调用 backend compiler 时的函数调用栈如下:

[P077] > test.py#L6:my_compiler [New]
[P073] > torch/_dynamo/debug_utils.py#L1006 [New]
[P069] > torch/_dynamo/output_graph.py#L644 [New]
[P065] > torch/_dynamo/utils.py#L158
[P061] > torch/_dynamo/output_graph.py#L583 [New]
[P057] > torch/_dynamo/output_graph.py#L467 [New]
[P053] > torch/_dynamo/symbolic_convert.py#L234 [New]
[P049] > torch/_dynamo/symbolic_convert.py#L537

编译完成后返回 output_graph.py#L615，disable(compiled_fn) 设置了禁止 TorchDynamo 再次编译已经编译过的函数。

# https://github.com/pytorch/pytorch/blob/fe05266fda4f908130dea7cbac37e9264c0429a2/torch/_dynamo/output_graph.py#L640
cg = PyCodegen(tx)
cg.make_call_generated_code(name)
return cg.get_instructions()

PyCodegen 用于辅助生成 Python 字节码，make_call_generated_code() 用于生成调用函数 fn_name 的字节码指令。

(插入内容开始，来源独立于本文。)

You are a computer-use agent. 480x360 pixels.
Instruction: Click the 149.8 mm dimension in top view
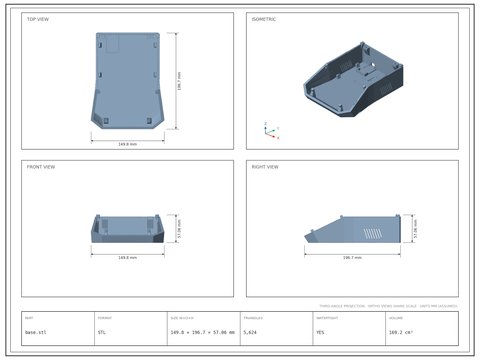pos(127,144)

# https://github.com/pytorch/pytorch/blob/fe05266fda4f908130dea7cbac37e9264c0429a2/torch/_dynamo/codegen.py#L345
def make_call_generated_code(self, fn_name: str) -> List[Instruction]:
    """Call the generated code function stored in fn_name"""
    self.extend_output(self.load_function_name(fn_name, True))

    graphargs = self.tx.output.graphargs
    for arg in graphargs:
        if arg.is_unspecialized:
            self.extend_output(
                [
                    self.create_load_python_module(torch, True),
                    self.create_load_attr("tensor"),
                ]
            )
            self.extend_output(arg.load(self))
            self.extend_output(create_call_function(1, False))
        else:
            self.extend_output(arg.load(self))

    self.extend_output(create_call_function(len(graphargs), False))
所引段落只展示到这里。